ECE2007 Poster Presentations (1) (659 abstracts)
Background: The cardiovascular complication is the main cause of morbidity and mortality in obese patients. Endothelial dysfunction and atherosclerosis have the goal role in development of these diseases. The aim of our study was to reveal the role of nitric oxide during obesity associated arterial hypertension.
Subject and method: 200 obese patients (age 3555) were investigated. Control group comprised 25 healthy subjects. We calculated BMI, determined lipid profile, concentration of nitric oxide, activity of antioxidant enzymes superoxiddismutase and katalaze, evaluated arterial pressure.

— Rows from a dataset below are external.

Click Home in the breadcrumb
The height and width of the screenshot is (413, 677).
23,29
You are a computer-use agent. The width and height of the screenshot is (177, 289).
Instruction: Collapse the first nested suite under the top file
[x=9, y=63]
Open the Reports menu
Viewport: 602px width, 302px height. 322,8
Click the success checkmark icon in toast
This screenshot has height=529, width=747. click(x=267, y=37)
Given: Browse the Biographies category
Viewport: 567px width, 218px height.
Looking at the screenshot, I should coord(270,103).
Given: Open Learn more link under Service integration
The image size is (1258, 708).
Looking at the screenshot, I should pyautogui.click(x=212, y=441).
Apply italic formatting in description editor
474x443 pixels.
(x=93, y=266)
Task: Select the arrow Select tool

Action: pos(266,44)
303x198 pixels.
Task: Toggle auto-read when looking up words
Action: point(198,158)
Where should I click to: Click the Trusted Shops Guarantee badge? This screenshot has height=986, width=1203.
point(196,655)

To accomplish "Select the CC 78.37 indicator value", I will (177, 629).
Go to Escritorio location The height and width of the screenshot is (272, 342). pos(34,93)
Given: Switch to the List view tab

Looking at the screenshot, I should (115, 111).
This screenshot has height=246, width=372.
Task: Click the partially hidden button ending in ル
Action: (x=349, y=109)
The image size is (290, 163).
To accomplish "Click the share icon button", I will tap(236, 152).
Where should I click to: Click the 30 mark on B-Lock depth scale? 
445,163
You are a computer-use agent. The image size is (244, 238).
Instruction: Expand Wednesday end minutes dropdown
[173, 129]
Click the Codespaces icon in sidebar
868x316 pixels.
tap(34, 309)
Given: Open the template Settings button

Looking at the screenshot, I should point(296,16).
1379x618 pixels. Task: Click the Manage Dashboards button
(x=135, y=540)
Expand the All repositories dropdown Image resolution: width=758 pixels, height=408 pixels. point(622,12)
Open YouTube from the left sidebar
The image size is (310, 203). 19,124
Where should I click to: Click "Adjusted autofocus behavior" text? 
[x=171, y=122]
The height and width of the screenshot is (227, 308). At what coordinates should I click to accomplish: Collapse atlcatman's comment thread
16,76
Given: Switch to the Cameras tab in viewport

Results: Systolic arterial pressure insignificantly increased in overweight group (n=50) compared to control group (124.3±5.6 mm/hg), but significantly (P<0,05) in patients with obesity of I (n=50) (134.4±11.7 mm/hg), II (n=50) (142.6±12.6 mm/hg) and III (n=50) (145.7±10.3 mm/hg) degree. Diastolic arterial pressure significantly (P<0.05) increased in patients with obesity of II (91.8±9.4 mm/hg) and III (95.6±7.2 mm/hg) degree compared to control group (81.4±6.2 mm/hg). According to weight gain the whole lipid profile (Chol, Trig, HDL, LDL) was damaged. Concentration of nitric oxide significantly reduced in obese subjects compared to control group. Significant decrease of nitric oxide in different BMI groups was revealed (overweight-11.875±0.427, I degree-11.2154±0.3113, II degree-10.2364±0.381, III degree-9.5±0.2823 P<0,001). Changes in concentration of NO correlated with decrease of antioxidant enzymes activity (enzymes activity decrease compared to control group and increase according to weight gain).
Conclusion: Hyper generation of oxygen causes inactivation of antioxidant enzymes and disorders in redox-status. NO oxidative degradation, stimulated by dyslipidemia, has the main role in the pathogenesis of arterial hypertension development during obesity.